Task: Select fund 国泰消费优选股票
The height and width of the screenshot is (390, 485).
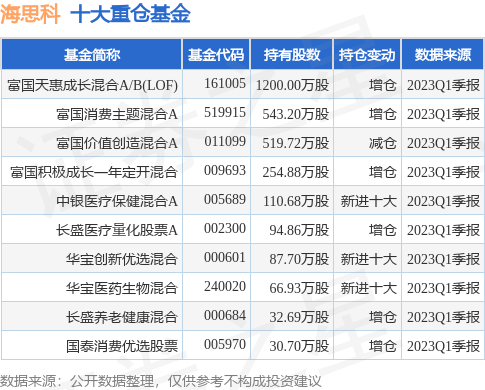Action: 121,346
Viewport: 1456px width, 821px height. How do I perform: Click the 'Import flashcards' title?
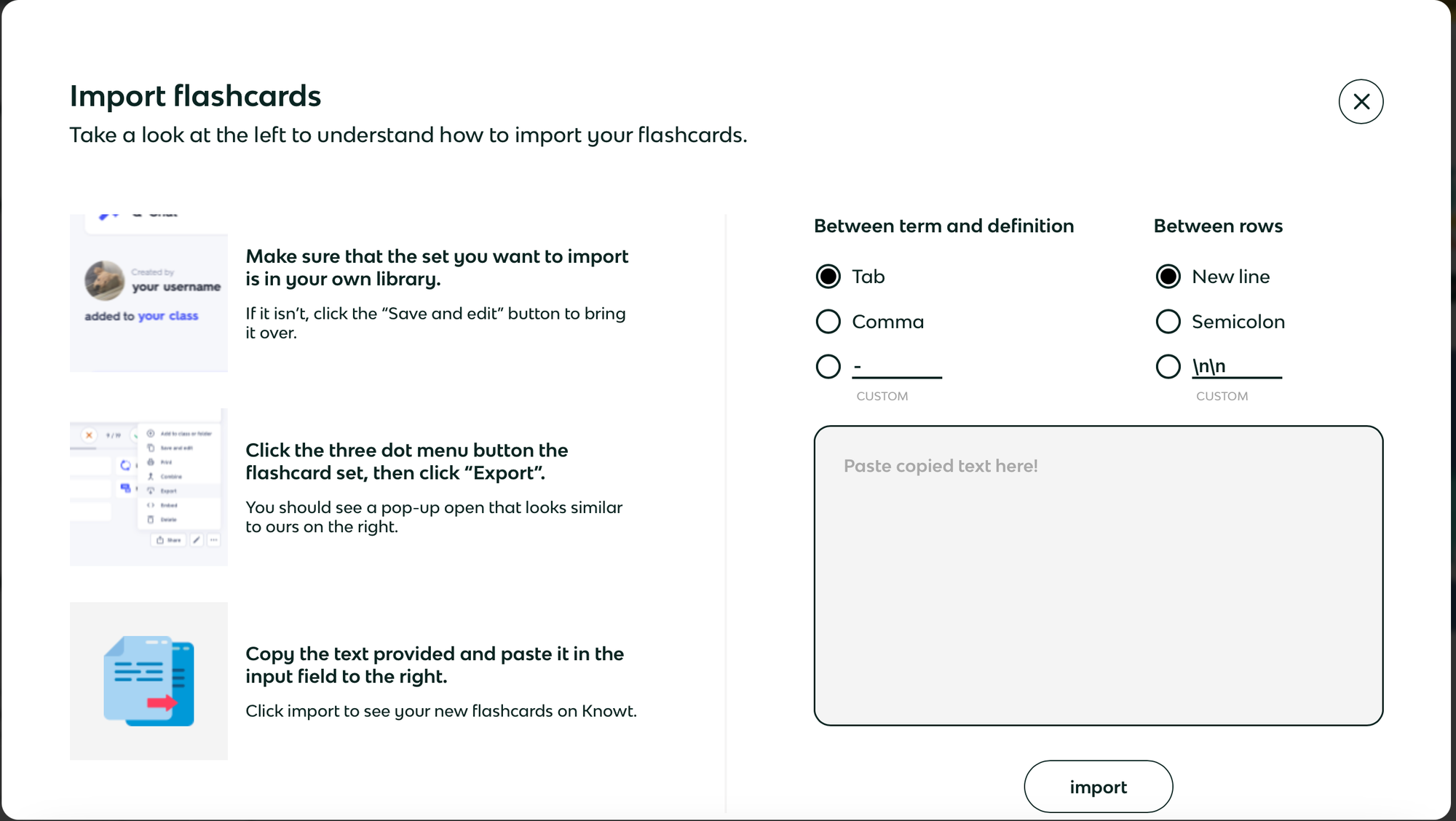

...

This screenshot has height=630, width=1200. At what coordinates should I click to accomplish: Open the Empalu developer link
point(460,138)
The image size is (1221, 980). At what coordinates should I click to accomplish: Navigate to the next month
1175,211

• Request:
Rewrite the material starting at the line that has "Task: Select fund 国泰消费优选股票" and ending after the line that has "Viewport: 1456px width, 821px", replacing "screenshot" with "image" and changing nothing else. Omit the picture markers from your answer.

• Full answer:
Task: Select fund 国泰消费优选股票
The height and width of the image is (390, 485).
Action: 121,346
Viewport: 1456px width, 821px height. How do I perform: Click the 'Import flashcards' title?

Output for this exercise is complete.